- **Material for this exercise**
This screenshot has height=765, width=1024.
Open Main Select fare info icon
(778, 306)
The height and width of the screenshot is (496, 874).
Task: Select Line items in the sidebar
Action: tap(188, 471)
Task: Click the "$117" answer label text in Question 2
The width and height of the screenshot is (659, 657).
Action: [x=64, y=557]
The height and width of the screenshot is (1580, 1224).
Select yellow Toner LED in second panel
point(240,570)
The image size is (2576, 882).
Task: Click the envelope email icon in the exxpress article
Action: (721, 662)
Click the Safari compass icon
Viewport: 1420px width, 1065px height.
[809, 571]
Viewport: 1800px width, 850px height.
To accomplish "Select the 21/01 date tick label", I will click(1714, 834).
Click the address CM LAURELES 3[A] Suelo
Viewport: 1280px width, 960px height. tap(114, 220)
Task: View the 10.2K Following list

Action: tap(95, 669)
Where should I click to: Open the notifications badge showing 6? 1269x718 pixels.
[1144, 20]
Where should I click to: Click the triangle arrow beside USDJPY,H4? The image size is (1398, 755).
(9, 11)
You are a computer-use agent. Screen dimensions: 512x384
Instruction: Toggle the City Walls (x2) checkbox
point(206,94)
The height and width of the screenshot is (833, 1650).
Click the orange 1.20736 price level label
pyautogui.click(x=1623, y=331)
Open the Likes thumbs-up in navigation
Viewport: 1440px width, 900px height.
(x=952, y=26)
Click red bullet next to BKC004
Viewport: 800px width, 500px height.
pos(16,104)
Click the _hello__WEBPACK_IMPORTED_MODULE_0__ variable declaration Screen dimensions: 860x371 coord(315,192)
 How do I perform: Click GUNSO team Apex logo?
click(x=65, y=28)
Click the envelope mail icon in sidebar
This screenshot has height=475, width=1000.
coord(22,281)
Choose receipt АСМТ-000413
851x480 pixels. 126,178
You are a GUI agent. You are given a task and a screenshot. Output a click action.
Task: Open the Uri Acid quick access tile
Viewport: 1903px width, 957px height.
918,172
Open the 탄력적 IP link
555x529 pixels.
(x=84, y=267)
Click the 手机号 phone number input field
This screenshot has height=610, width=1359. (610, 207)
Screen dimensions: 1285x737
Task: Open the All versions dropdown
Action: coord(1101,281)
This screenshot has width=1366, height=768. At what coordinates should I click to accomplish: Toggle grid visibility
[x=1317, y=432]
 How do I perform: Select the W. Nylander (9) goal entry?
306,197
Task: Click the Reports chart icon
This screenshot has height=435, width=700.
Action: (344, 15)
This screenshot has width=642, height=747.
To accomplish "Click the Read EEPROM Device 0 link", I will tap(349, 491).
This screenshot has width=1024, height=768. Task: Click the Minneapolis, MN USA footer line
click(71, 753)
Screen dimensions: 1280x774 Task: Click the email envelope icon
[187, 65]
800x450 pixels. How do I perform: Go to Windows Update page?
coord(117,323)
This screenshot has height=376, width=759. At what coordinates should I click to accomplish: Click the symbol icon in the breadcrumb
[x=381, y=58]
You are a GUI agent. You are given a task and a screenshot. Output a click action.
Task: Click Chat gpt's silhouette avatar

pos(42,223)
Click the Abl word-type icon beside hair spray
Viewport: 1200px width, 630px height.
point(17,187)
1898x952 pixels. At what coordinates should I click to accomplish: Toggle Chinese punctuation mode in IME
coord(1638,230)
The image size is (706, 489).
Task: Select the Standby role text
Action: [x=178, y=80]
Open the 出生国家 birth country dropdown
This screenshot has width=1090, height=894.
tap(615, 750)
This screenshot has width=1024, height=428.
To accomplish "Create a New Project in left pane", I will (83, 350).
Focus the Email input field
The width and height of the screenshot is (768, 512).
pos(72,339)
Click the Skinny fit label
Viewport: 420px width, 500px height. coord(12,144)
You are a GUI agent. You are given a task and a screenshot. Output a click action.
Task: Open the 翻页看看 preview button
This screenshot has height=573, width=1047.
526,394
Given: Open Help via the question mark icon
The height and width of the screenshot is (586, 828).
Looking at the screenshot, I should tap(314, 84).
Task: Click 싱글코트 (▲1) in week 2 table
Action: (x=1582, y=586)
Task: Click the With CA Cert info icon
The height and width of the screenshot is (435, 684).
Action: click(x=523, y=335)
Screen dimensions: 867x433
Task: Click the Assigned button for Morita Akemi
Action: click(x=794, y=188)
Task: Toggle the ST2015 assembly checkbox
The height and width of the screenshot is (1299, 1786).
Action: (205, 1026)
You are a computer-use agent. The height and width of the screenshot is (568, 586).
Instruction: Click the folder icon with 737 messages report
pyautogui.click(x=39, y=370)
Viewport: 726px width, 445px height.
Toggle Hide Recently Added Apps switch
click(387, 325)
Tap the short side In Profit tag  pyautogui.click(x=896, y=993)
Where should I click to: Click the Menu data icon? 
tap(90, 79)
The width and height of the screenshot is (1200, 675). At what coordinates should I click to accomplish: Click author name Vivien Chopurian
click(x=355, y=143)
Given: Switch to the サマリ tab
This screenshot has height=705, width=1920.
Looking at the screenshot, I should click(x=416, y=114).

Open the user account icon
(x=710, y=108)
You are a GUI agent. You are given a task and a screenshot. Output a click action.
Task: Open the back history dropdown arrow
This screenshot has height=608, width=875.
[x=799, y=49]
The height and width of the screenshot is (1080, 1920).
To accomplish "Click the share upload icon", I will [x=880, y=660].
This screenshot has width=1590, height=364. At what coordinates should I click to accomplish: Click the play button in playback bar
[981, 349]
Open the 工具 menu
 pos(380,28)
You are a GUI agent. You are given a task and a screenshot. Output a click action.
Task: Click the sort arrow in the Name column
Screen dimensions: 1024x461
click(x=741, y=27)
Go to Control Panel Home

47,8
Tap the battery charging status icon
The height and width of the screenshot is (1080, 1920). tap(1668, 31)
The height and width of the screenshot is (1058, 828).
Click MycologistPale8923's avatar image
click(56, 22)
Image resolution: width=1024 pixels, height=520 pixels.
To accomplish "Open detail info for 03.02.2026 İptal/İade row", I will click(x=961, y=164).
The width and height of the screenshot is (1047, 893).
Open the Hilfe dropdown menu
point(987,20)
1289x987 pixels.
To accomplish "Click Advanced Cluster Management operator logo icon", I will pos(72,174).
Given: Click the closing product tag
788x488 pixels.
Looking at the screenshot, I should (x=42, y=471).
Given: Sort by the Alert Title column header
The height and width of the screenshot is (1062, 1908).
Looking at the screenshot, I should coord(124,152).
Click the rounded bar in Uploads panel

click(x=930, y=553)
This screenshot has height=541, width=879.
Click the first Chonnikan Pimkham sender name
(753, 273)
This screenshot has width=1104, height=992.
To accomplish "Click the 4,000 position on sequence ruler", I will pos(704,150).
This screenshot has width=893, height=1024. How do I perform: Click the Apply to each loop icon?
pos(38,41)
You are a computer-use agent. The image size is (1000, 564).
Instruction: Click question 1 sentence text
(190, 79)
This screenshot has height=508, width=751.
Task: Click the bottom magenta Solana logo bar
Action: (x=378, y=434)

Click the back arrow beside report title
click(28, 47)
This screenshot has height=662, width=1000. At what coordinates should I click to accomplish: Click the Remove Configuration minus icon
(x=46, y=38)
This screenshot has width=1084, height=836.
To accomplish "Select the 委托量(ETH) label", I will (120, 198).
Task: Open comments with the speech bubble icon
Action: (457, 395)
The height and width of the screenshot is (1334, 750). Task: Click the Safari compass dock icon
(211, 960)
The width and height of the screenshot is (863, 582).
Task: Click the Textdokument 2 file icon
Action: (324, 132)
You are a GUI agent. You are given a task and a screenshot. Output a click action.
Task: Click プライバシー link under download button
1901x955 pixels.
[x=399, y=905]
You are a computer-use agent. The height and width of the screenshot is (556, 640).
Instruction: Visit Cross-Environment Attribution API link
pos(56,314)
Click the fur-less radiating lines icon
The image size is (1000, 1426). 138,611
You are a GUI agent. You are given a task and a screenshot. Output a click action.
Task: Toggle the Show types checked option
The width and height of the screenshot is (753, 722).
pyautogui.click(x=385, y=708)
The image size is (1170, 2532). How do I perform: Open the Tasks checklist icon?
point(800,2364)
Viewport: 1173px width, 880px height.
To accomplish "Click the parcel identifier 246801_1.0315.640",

- **Required action**
List every line above containing the word "column".

- **Response to the task**
Task: Click the sort arrow in the Name column
Given: Sort by the Alert Title column header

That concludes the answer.